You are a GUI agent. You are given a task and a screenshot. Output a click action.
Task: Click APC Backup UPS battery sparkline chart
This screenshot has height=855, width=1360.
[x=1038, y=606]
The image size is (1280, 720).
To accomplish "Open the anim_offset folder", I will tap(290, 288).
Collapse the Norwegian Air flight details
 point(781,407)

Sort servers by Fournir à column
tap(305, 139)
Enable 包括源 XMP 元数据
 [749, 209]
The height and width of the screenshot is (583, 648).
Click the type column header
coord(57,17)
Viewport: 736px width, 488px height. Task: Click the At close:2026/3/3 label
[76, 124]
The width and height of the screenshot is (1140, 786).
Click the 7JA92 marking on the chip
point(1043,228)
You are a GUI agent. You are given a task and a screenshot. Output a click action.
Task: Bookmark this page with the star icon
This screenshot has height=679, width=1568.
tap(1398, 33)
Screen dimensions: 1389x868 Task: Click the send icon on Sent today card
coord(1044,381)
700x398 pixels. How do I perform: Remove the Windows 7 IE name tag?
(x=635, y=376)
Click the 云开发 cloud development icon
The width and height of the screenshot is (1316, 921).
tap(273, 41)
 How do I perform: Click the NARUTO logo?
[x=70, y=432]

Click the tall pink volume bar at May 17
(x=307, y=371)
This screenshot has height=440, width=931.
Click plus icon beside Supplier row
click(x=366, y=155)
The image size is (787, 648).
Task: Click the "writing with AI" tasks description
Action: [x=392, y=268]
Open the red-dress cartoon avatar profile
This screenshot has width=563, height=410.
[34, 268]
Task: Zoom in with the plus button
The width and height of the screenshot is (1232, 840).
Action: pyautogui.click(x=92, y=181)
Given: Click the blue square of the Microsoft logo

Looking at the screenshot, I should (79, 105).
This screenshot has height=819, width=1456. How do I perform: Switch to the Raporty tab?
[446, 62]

WHAT YOU ARE ASKED TO DO: Copy the items verbatim from the line that contains "Open the red-dress cartoon avatar profile" through the line that contains "Looking at the", including both of those lines.

COMPLETE RESPONSE:
Open the red-dress cartoon avatar profile
This screenshot has width=563, height=410.
[34, 268]
Task: Zoom in with the plus button
The width and height of the screenshot is (1232, 840).
Action: pyautogui.click(x=92, y=181)
Given: Click the blue square of the Microsoft logo

Looking at the screenshot, I should (79, 105).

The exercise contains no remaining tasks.